Hal tersebut disampaikan Gubernur Papua, Matius D. Fakhiri, usai mengikuti Rapat Koordinasi (Rakor) Percepatan Pembangunan Perumahan dan Kawasan Permukiman di Jakarta, Rabu (25/2/2026).
Menurut Fakhiri, rakor tersebut membahas sinkronisasi lintas kementerian terkait kebijakan, regulasi, hingga pendataan penerima manfaat program perumahan.
“Terkait pertemuan tadi kami dengan Menteri Dalam Negeri dan Menteri Perumahan dan Kawasan Permukiman, itu menyangkut program bantuan rumah subsidi, renovasi rumah, serta pembangunan kawasan permukiman melalui skema KPR,” ujarnya.
14 Ribu Unit Rumah pada 2025
Fakhiri menjelaskan, koordinasi terpadu antara pemerintah pusat dan daerah menjadi kunci agar pelaksanaan program berjalan optimal. Selain regulasi, basis data dari Badan Pusat Statistik (BPS) menjadi rujukan utama dalam menentukan kebutuhan riil masyarakat Papua.
“Data BPS menunjukkan angka kebutuhan perumahan di Papua cukup tinggi.
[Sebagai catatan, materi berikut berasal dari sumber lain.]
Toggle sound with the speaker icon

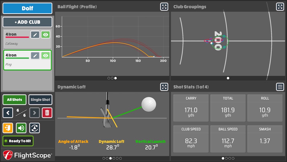click(21, 128)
Tapi kita juga memahami kondisi sosial-budaya masyarakat Papua, di mana dalam satu rumah bisa dihuni beberapa generasi, sampai cucu,” jelasnya.
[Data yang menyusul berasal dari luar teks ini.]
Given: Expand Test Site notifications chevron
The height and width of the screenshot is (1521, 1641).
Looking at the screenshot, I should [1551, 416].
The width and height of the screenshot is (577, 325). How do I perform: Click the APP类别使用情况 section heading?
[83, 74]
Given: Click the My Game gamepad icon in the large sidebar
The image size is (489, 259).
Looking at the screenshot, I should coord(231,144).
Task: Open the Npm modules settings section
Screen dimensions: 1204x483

Untuk tahun 2025, Pemerintah Provinsi Papua menargetkan penyaluran sekitar 14 ribu unit rumah dalam berbagai skema bantuan.
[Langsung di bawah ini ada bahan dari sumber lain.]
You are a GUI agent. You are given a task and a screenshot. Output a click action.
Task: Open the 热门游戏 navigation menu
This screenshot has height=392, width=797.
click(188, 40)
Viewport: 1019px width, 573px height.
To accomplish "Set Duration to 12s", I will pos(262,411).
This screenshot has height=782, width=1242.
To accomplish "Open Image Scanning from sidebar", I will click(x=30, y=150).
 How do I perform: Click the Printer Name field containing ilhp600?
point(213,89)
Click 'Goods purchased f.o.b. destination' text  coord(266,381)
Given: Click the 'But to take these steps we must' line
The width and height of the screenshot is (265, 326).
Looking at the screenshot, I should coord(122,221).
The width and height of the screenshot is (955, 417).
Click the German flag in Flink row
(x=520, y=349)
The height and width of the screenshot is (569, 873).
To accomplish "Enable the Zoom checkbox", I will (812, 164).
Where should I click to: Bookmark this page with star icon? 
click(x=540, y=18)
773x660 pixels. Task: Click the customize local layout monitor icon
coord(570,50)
2.100 Unit Renovasi Mulai Maret 2026
Sementara itu, pada tahap awal 2026, pekerjaan fisik akan dimulai Maret dengan alokasi sekitar 2.100 unit bantuan renovasi rumah tidak layak huni.
“Selain itu, ada juga lima unit rumah susun yang akan dibangun. Ini segera kita realisasikan dengan menggandeng balai perumahan,” katanya.
Pembangunan rumah susun direncanakan berlokasi di Kota Jayapura, Kabupaten Jayapura, dan Kabupaten Keerom.
Fakhiri menegaskan percepatan pembangunan perumahan merupakan bagian dari komitmen pemerintah daerah dalam meningkatkan kualitas hidup masyarakat sekaligus mendukung program nasional di sektor perumahan dan kawasan permukiman.
“Harapan kami, melalui kolaborasi pusat dan daerah, kebutuhan dasar masyarakat, khususnya papan, bisa terpenuhi secara bertahap dan berkelanjutan,” tutupnya.